[Extracted data entries]
· · · · · · ·

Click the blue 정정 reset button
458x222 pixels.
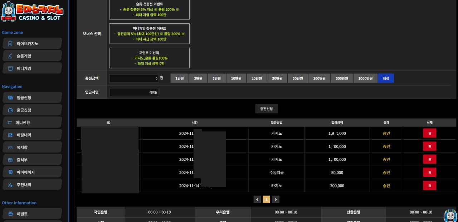[x=386, y=78]
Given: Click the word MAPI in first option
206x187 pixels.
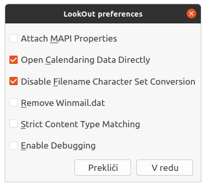Looking at the screenshot, I should tap(61, 38).

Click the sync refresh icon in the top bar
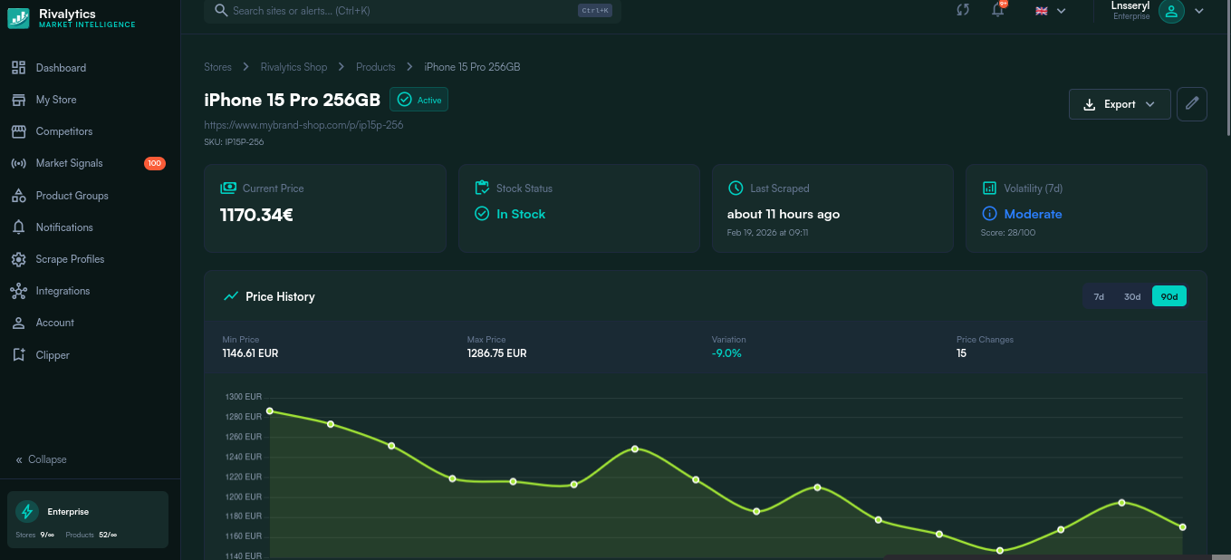pyautogui.click(x=963, y=10)
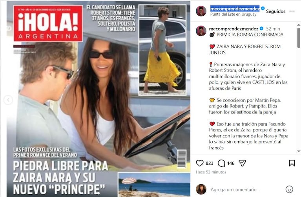Toggle the Seguidos following button
The image size is (301, 197).
click(275, 11)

· · · · · · ·

→ Directive:
Rewrite all of the data above with "pixels" swapped for "px" and nothing else changed. Omit the pictures.

→ Worked answer:
Click the blue 정정 reset button
458x222 px.
[x=386, y=78]
Given: Click the word MAPI in first option
206x187 px.
Looking at the screenshot, I should tap(61, 38).

Click the sync refresh icon in the top bar
pyautogui.click(x=963, y=10)
Toggle the Seguidos following button
The image size is (301, 197).
click(275, 11)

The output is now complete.